§ Problem description: Exactly the lines from the line containing "Screen dimensions: 1328x656" through the last line of the entries below should appear in the answer, reproduced verbatim.

§ Available records:
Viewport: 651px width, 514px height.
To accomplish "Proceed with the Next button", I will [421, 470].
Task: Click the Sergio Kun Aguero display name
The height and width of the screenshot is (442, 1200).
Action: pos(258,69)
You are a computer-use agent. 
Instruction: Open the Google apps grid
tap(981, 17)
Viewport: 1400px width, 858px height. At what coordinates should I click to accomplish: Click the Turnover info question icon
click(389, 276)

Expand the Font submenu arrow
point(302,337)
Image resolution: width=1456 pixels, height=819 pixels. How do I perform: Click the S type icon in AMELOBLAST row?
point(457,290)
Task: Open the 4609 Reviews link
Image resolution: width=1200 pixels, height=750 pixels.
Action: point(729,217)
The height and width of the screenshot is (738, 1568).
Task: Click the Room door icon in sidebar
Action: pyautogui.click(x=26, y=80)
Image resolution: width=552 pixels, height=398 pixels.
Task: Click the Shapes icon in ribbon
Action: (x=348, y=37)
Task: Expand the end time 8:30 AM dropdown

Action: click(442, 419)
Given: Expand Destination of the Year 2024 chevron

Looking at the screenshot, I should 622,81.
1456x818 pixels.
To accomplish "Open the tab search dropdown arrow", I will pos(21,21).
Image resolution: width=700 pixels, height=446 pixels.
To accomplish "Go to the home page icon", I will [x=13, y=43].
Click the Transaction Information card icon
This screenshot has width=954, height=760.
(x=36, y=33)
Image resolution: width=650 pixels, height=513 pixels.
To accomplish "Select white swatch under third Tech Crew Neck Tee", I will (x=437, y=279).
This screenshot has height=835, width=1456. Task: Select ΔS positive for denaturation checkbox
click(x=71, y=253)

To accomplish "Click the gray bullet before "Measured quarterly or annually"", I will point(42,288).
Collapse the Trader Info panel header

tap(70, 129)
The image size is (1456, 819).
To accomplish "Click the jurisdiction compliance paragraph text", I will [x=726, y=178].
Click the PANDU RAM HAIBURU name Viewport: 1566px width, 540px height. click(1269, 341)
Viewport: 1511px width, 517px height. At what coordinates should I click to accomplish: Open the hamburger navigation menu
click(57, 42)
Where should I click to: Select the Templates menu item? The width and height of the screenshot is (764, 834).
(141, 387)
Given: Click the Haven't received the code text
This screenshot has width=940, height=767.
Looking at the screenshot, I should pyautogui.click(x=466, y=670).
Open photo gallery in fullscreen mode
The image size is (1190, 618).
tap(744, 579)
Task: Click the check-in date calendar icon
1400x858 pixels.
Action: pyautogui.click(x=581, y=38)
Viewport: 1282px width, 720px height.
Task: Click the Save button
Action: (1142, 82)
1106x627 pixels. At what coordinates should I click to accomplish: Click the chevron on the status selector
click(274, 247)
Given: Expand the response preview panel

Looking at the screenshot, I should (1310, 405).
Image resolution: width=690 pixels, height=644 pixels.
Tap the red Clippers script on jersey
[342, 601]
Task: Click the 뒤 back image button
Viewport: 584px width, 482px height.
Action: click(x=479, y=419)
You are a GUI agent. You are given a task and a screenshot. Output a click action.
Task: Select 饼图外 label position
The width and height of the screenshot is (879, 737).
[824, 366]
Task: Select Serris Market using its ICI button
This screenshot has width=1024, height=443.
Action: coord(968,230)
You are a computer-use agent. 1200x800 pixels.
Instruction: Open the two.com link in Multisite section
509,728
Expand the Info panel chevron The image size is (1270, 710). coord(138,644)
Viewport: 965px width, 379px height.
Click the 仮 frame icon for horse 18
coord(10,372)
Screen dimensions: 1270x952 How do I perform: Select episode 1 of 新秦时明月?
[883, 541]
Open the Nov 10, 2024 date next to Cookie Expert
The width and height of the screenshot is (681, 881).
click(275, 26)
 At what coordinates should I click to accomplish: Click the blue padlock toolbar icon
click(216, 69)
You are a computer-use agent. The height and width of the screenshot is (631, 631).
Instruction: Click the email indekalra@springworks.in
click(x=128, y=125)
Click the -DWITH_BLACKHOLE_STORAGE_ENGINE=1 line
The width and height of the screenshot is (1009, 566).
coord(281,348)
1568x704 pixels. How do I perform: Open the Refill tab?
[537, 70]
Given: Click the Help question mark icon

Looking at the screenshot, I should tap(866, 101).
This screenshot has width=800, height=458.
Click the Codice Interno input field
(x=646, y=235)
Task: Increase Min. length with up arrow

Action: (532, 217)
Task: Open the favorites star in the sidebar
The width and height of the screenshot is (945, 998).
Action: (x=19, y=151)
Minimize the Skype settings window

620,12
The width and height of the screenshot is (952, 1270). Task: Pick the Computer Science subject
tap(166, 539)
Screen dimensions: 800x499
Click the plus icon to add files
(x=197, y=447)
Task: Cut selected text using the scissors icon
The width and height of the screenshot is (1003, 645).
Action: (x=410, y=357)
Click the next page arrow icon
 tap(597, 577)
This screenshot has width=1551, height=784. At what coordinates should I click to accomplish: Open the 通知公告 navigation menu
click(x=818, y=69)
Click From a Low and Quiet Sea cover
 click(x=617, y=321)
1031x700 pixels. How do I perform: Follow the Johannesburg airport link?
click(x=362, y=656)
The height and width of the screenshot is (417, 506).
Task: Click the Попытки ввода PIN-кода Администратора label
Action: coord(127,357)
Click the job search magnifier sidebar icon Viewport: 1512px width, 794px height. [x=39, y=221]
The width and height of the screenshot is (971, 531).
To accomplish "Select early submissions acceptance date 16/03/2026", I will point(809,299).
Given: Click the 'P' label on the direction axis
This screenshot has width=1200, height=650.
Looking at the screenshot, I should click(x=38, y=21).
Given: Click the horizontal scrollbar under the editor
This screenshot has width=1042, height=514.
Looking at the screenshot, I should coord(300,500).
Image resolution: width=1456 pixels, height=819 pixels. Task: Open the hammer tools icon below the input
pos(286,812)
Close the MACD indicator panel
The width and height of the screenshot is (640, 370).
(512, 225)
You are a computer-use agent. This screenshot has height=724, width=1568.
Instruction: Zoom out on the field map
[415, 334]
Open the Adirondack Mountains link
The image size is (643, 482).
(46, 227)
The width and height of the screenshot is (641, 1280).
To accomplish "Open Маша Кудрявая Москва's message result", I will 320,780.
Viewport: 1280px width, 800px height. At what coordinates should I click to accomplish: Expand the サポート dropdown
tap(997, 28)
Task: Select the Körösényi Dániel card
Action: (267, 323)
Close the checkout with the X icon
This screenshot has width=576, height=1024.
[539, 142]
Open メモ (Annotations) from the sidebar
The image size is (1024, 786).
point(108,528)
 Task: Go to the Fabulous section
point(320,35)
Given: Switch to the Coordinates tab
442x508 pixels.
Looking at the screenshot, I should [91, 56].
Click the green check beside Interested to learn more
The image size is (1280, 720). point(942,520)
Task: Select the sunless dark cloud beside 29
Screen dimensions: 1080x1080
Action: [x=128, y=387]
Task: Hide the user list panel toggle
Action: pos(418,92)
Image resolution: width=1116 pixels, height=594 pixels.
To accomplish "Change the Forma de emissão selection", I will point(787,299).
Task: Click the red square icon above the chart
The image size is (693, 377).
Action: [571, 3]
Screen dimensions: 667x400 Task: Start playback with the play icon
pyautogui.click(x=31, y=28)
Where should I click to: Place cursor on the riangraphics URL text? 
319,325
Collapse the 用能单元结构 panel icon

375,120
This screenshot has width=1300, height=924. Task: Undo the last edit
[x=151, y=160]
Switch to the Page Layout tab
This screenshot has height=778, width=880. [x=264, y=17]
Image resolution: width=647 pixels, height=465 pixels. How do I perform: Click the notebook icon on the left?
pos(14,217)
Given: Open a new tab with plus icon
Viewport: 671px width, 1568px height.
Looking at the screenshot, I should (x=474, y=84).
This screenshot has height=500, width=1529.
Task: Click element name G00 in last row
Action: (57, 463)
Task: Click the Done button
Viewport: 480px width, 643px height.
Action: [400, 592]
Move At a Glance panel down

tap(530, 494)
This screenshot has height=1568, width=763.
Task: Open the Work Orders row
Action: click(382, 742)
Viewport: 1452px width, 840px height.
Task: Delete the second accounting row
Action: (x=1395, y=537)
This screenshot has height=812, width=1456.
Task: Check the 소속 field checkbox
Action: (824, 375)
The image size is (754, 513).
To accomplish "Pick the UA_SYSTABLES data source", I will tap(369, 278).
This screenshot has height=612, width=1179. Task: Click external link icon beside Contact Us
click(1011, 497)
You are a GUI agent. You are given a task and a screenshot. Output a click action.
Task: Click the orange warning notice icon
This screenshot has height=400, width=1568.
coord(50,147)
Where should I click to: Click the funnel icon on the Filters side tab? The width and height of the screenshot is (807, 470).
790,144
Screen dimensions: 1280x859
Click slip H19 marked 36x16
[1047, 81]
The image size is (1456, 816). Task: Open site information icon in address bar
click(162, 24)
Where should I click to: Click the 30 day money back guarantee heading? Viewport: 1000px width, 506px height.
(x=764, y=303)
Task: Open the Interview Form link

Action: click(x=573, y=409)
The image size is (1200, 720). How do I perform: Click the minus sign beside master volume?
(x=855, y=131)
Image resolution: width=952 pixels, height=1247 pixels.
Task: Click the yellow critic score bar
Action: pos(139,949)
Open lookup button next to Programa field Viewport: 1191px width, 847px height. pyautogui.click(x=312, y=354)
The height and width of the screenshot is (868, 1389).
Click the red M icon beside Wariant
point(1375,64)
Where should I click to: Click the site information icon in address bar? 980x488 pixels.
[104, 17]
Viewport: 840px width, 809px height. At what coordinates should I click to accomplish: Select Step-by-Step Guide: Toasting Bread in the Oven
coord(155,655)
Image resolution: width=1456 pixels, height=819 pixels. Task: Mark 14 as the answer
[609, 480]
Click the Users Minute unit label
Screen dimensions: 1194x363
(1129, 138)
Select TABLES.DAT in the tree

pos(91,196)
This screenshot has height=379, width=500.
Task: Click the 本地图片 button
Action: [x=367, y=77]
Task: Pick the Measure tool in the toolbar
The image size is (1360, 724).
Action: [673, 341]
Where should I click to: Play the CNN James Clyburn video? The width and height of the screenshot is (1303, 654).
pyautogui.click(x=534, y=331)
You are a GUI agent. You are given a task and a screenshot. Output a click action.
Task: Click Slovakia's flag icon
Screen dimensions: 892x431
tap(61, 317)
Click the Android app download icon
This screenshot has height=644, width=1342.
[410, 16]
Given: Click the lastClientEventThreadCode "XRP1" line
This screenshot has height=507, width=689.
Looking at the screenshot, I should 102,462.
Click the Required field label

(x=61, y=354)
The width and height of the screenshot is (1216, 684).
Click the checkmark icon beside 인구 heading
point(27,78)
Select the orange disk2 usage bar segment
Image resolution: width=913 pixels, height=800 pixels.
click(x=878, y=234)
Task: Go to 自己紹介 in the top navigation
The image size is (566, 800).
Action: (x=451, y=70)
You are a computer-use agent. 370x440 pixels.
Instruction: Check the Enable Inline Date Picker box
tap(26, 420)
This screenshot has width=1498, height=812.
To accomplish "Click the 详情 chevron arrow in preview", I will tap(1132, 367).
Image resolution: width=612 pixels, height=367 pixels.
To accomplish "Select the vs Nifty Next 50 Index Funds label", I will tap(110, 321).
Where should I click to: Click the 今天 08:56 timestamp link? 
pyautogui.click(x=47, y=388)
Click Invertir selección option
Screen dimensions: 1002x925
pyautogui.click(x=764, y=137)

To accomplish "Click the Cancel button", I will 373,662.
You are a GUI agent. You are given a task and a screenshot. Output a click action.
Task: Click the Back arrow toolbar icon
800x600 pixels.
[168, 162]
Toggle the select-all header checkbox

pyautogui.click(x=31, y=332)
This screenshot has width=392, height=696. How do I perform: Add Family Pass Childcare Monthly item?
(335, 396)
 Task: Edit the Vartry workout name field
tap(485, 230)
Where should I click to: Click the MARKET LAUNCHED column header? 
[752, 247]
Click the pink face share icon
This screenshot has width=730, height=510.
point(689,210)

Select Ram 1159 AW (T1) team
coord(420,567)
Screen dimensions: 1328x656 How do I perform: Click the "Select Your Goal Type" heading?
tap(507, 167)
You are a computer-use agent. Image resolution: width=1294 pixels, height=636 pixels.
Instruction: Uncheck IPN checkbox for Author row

§ Exercise answer:
Screen dimensions: 1328x656 How do I perform: Click the "Select Your Goal Type" heading?
tap(507, 167)
You are a computer-use agent. Image resolution: width=1294 pixels, height=636 pixels.
Instruction: Uncheck IPN checkbox for Author row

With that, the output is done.